A new role for oxidative stress in aging: The accelerated aging phenotype in Sod1^−/− mice is correlated to increased cellular senescence

In contrast to other mouse models that are deficient in antioxidant enzymes, mice null for Cu/Zn-superoxide dismutase (Sod1^−/− mice) show a major decrease in lifespan and several accelerated aging phenotypes. The goal of this study was to determine if cell senescence might be a contributing factor in the accelerated aging phenotype observed in the Sod1^−/− mice. We focused on kidney because it is a tissue that has been shown to a significant increase in senescent cells with age. The Sod1^−/− mice are characterized by high levels of DNA oxidation in the kidney, which is attenuated by DR. The kidney of the Sod1^−/− mice also have higher levels of double strand DNA breaks than wild type (WT) mice. Expression (mRNA and protein) of p16 and p21, two of the markers of cellular senescence, which increased with age, are increased significantly in the kidney of Sod1^−/− mice as is β-gal staining cells.
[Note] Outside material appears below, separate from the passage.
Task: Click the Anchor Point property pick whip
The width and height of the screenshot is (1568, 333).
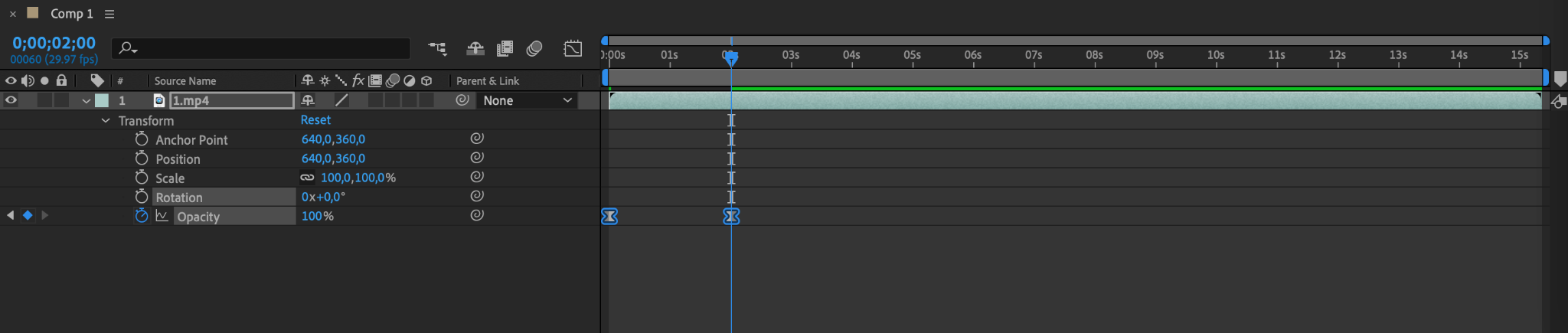Action: click(476, 139)
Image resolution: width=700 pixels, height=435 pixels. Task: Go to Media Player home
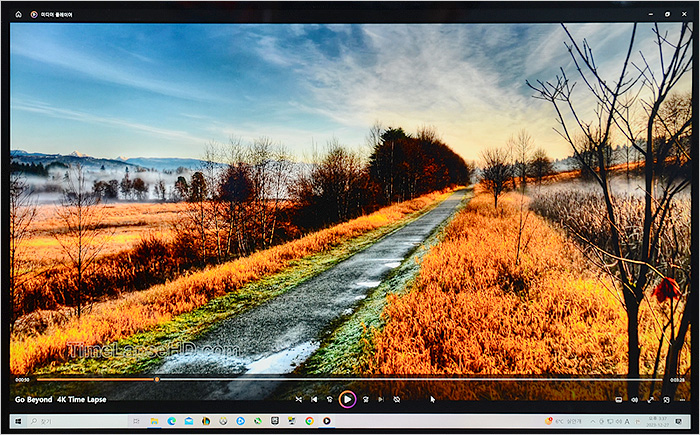18,15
In addition, the senescence associated secretory phenotype was also increased significantly in the kidney of Sod1^−/− mice compared to WT mice as measured by the expression of transcripts for IL-6 and IL-1β. Dietary restriction of the Sod1^−/− mice attenuated the increase in DNA damage, cellular senescence, and expression of IL-6 and IL-1β. Interestingly, the Sod1^−/− mice showed higher levels of circulating cytokines than WT mice, suggesting that the accelerated aging phenotype shown by the Sod1^−/− mice could result from increased inflammation arising from an accelerated accumulation of senescent cells. Based on our data with Sod1^−/− mice, we propose that various bouts of increased oxidative stress over the lifespan of an animal leads to the accumulation of senescent cells. The accumulation of senescent cells in turn leads to increased inflammation, which plays a major role in the loss of function and increased pathology that are hallmark features of aging.